Look at the (callees of the) calls to which user input flows:
ins = [s.uuid for s in recv.signatures.all() if isinstance(s, cpg.InputSignature)]
path = (
db.PathBuilder(cfl.CSDataflowPath)
.starting_at(lambda Node: Node.uuid.in_(ins))
.limited_to(200)
.build(cpg)
)
for n in session.query(cpg.Call).join(path, path.target == cpg.Call.uuid).all():
print(n.callees)
[<Function(<function>:llvm-link:@recv)>]
[<Function(<function>:llvm-link:@strchr)>]
[<Function(<function>:llvm-link:@strcmp)>]
[<Function(<function>:llvm-link:@strcmp)>]
[<Function(<function>:llvm-link:@strcmp)>]
[<Function(<function>:llvm-link:@strlen)>]
[<Function(<function>:llvm-link:@fopen)>]
[<Function(<function>:llvm-link:@fprintf)>]
[<Function(<function>:llvm-link:@fclose)>]

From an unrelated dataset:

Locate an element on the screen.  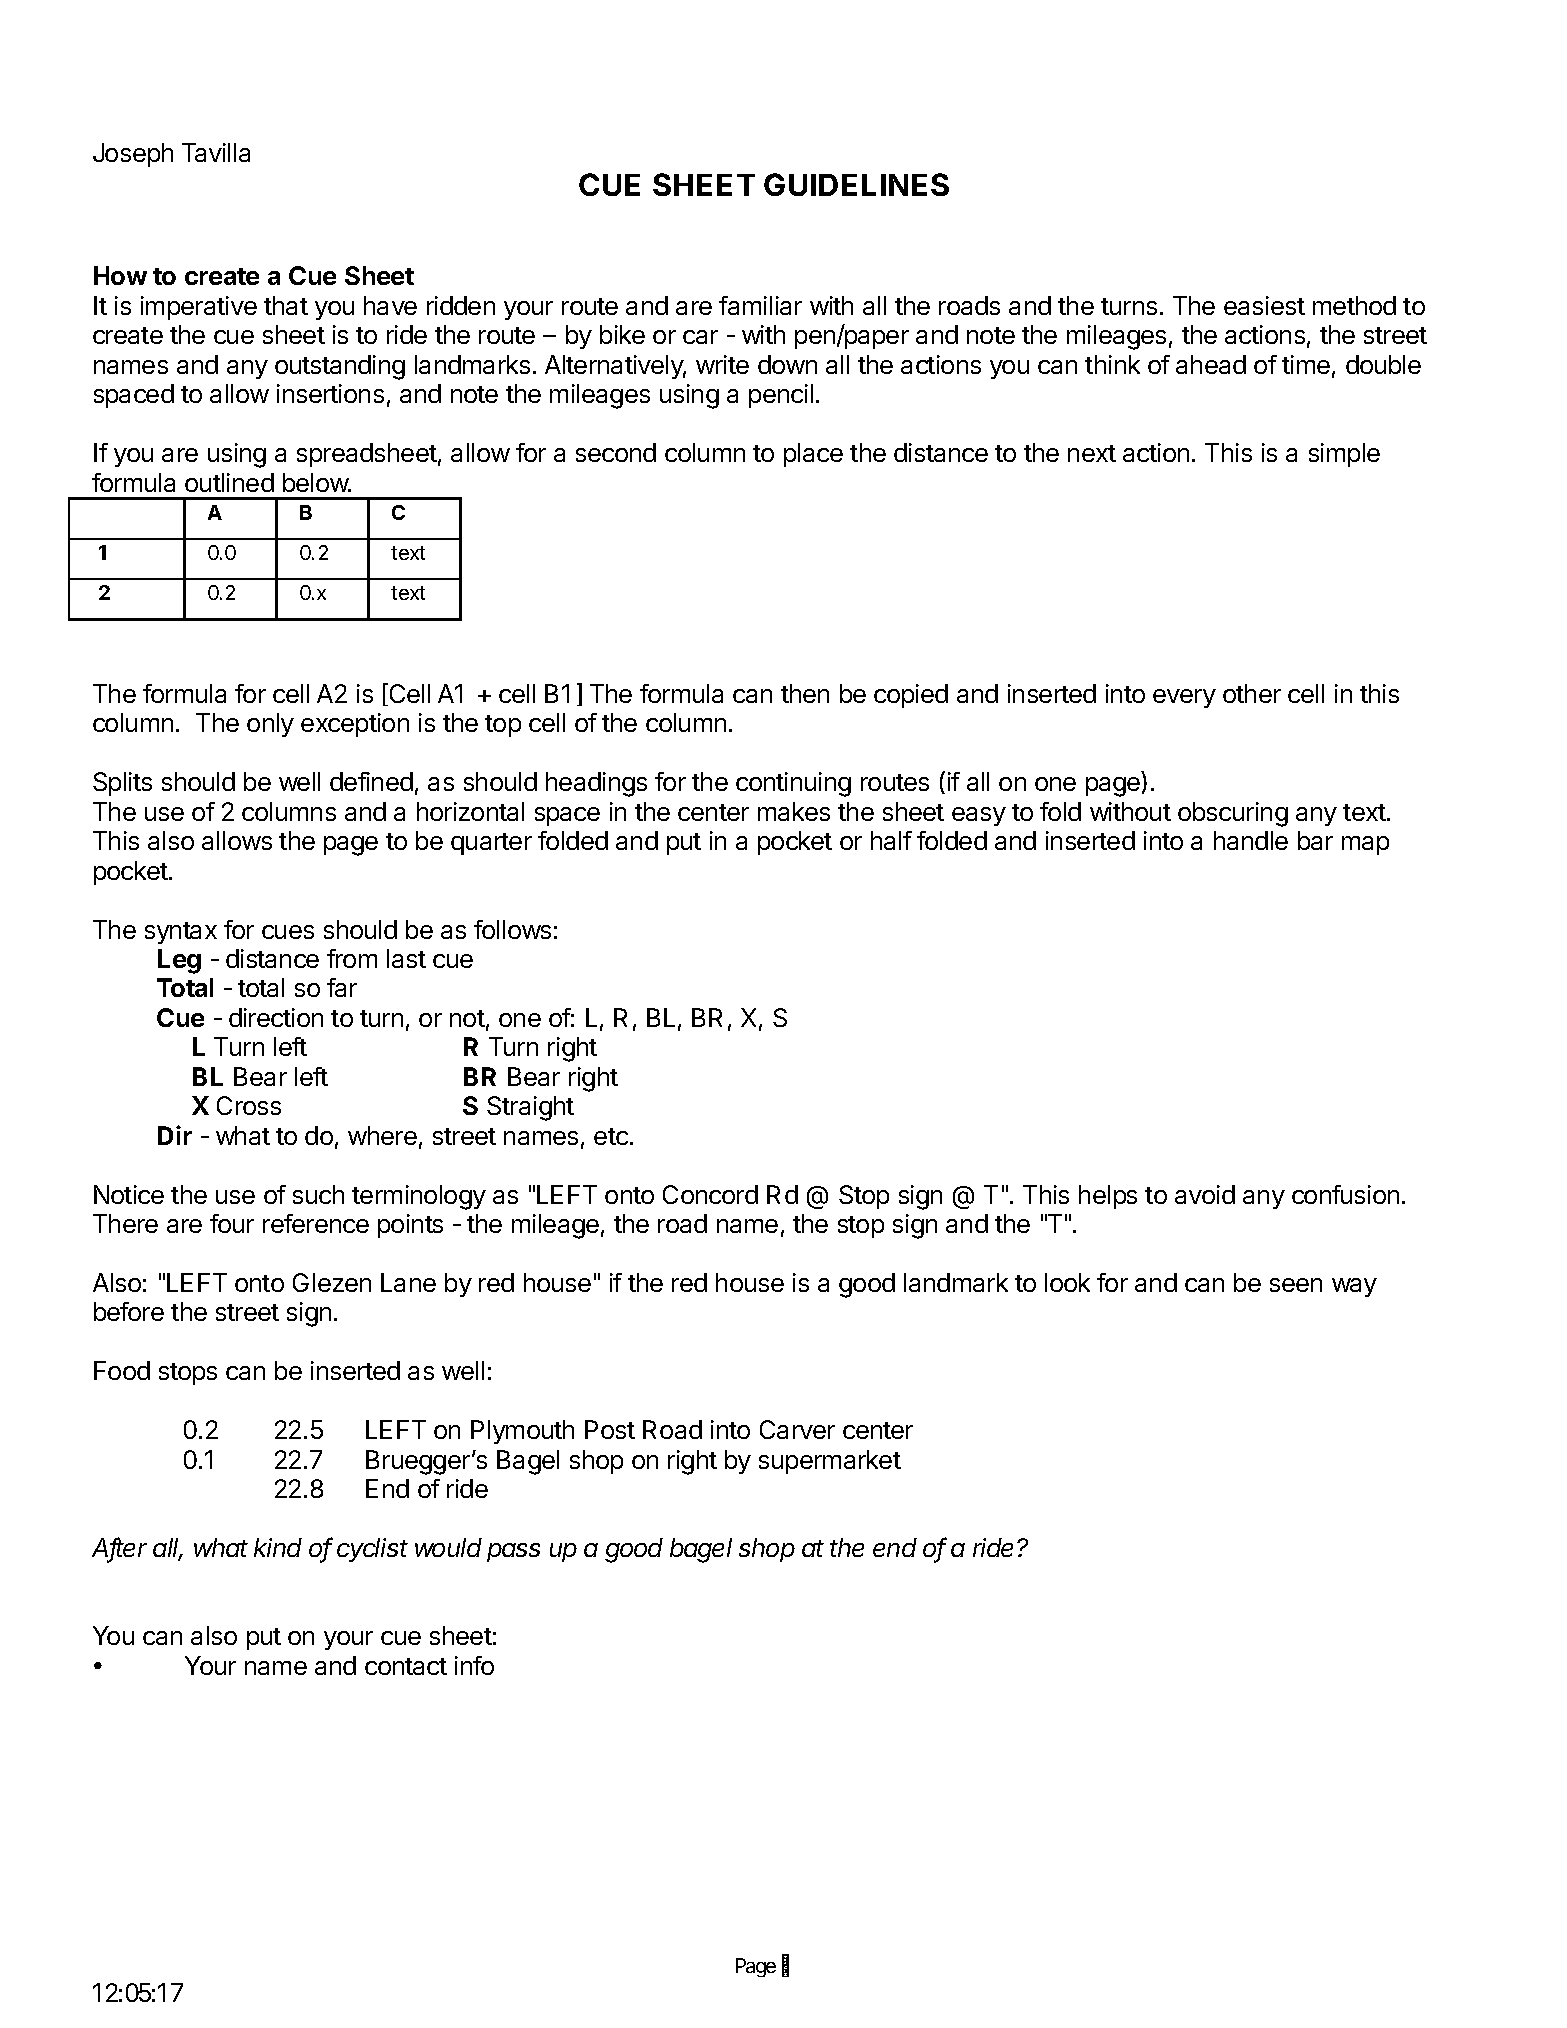
Concord is located at coordinates (710, 1194).
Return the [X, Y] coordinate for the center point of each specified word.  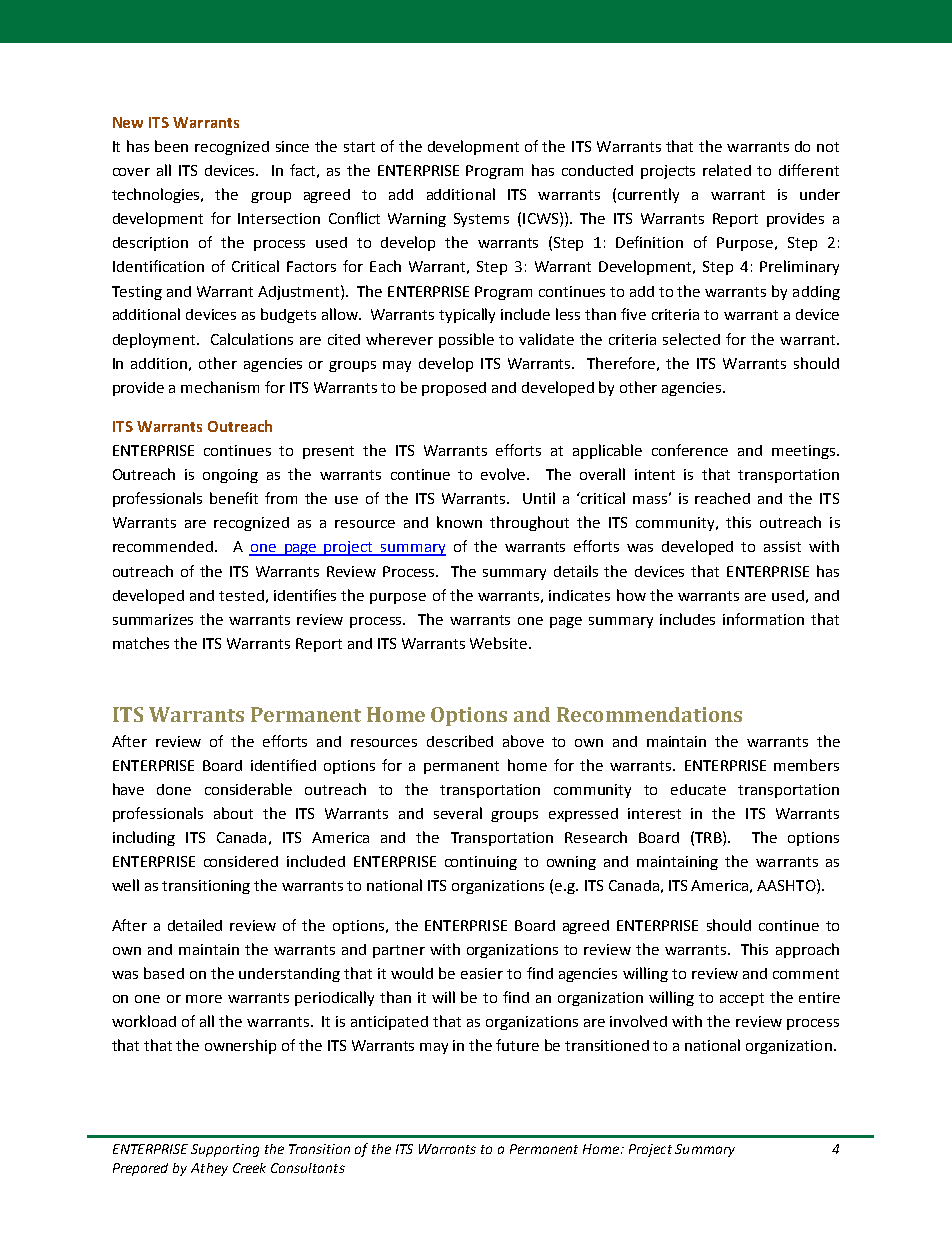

[<Function(<function>:llvm-link:@fgets)>]
[<Function(<function>:llvm-link:@strlen)>]
[<Function(<function>:llvm-link:@send)>]
[<Function(<function>:llvm-link:@new_cmd)>]
[<Function(<function>:llvm-link:@free)>]
[<Function(<function>:llvm-link:@parse)>]
[<Function(<function>:llvm-link:@cmd_write)>]
[<Function(<function>:llvm-link:@cmd_read)>]
[<Function(<function>:llvm-link:@free)>]
[<Function(<function>:llvm-link:@handle)>]
[<Function(<function>:llvm-link:@free)>]
Can you see the vulnerability? There’s a lot there, but consider: For which of these functions would it be a problem if its arguments were influenced by user input? A further hint: it’s a path traversal vulnerability.
The problem is that the user input from this call to recv
flows to the path
argument of a call to fopen
: the key that the user gives to the read
command is used as a path, with no sanitization. This means the user can input a
key like ../../../super/secret/file
and read the contents of that path.
Nice, you found the vulnerability! The Flowfinder Tutorial walks through finding the same bug with Flowfinder. Try comparing the two approaches!